Many adults, approximately 9.6 million, lack basic numeracy skills and 8.1 million lack basic literacy skills. Provision needs to be continued for these groups in order for them to be able to progress. Many adults are unable to work, but still desire access to education to boost their health and wellbeing and transform their lives in a myriad of ways. These people should not be forgotten in national and regional activities either.
A whole-system view is required to determine the full extent of the benefits of adult education. Access to education should be supplied to the most disadvantaged communities and attention should be paid to the development of learners’ soft skills, such as confidence, which can greatly affect employability. Most employers require learners to have a grasp of these skills, as well as those of a more academic nature.

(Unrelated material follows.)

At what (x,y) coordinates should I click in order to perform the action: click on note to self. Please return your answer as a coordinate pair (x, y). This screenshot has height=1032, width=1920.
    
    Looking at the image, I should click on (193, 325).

It must be recognised that deprived learners can greatly contribute to the skills deficit that is faced in the UK, but in order to do this their needs must be met with a specific and effective strategy. Not only will economic growth be boosted, but learners will be able to develop too, moving from no qualifications to level 2 qualifications and above. Learners should be able to enjoy a wide range of choice in education to ensure all are able to reach their potential.
Adult education should be open to all, allowing for hope and the opportunity to engage with learning once again. Where someone lives should not have any bearing on this.